# sicp-ex-1.23

This exercise is based on sicp-ex-1.22. Please read the notes therein.

```
;; ex 1.23

(define (square x) (* x x))

(define (smallest-divisor n)
(find-divisor n 2))

(define (find-divisor n test-divisor)
(define (next n)
(if (= n 2) 3 (+ n 2)))
(cond ((> (square test-divisor) n) n)
((divides? test-divisor n) test-divisor)
(else (find-divisor n (next test-divisor)))))

(define (divides? a b)
(= (remainder b a) 0))

(define (prime? n)
(= n (smallest-divisor n)))

(define (timed-prime-test n)
(start-prime-test n (runtime)))

(define (start-prime-test n start-time)
(if (prime? n)
(report-prime n (- (runtime) start-time))))
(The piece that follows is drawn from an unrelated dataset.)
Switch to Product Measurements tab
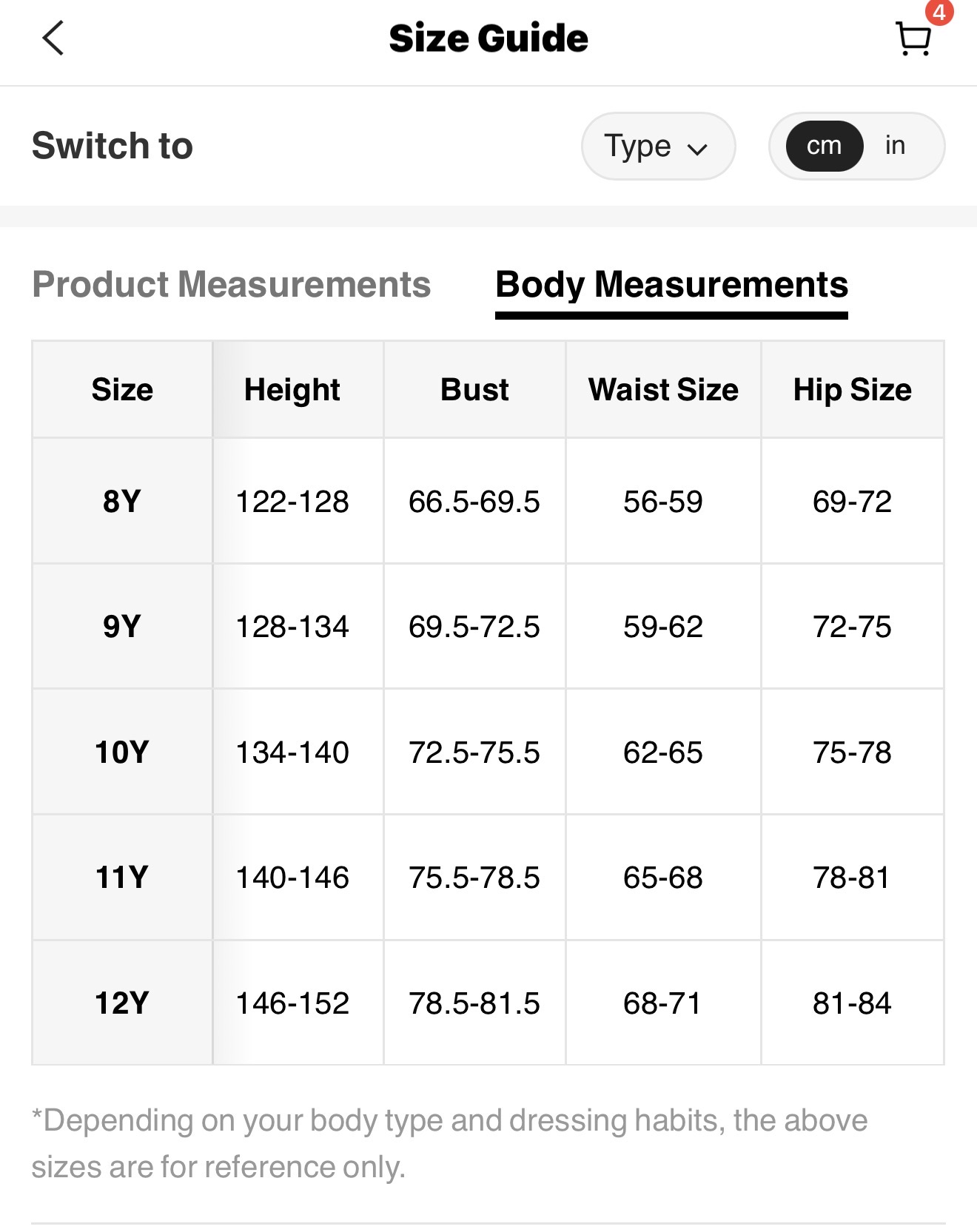 point(231,285)
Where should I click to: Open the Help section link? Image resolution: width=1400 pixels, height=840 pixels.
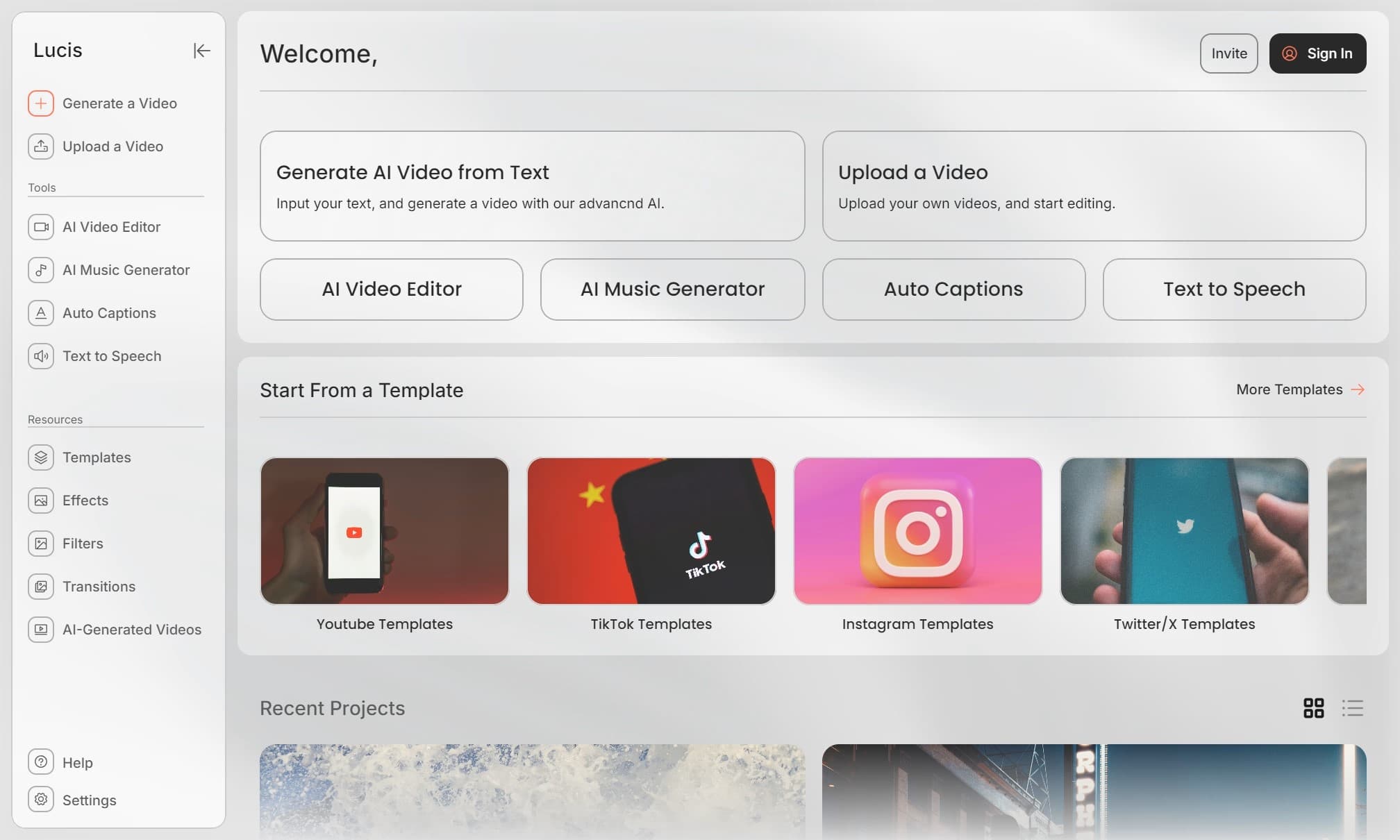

(define (report-prime n elapsed-time)
(newline)
(display n)
(display " *** ")
(display elapsed-time))

(timed-prime-test 1009)
(timed-prime-test 1013)
(timed-prime-test 1019)
(timed-prime-test 10007)
(timed-prime-test 10009)
(timed-prime-test 10037)
(timed-prime-test 100003)
(timed-prime-test 100019)
(timed-prime-test 100043)
(timed-prime-test 1000003)
(timed-prime-test 1000033)
(timed-prime-test 1000037)

; See comments in exercise 1.22
(newline)
(timed-prime-test 1000000007)
(timed-prime-test 1000000009)
(timed-prime-test 1000000021)
(timed-prime-test 10000000019)
(timed-prime-test 10000000033)
(timed-prime-test 10000000061)
(timed-prime-test 100000000003)
(timed-prime-test 100000000019)
(timed-prime-test 100000000057)
(timed-prime-test 1000000000039)
(timed-prime-test 1000000000061)
(timed-prime-test 1000000000063)

```

The output produced by the above code is:

```1009 *** 0.
1013 *** 0.
1019 *** .01
10007 *** 0.
10009 *** 0.
10037 *** 0.
100003 *** 0.
100019 *** 0.
100043 *** 0.
1000003 *** 0.
1000033 *** .01
1000037 *** 0.

1000000007 *** .08
1000000009 *** .09
1000000021 *** .08000000000000002
10000000019 *** .25
10000000033 *** .26
10000000061 *** .27
100000000003 *** .8299999999999998
100000000019 *** .8200000000000003
100000000057 *** .7999999999999998
1000000000039 *** 2.6500000000000004
1000000000061 *** 2.59
1000000000063 *** 2.59
```

The observed ratio of the speed of the two algorithms is not 2, but roughly 1.5 (or 3:2).

This is mainly due to the NEXT procedure's IF test. The input did halve indeed, but we need to do an extra IF test.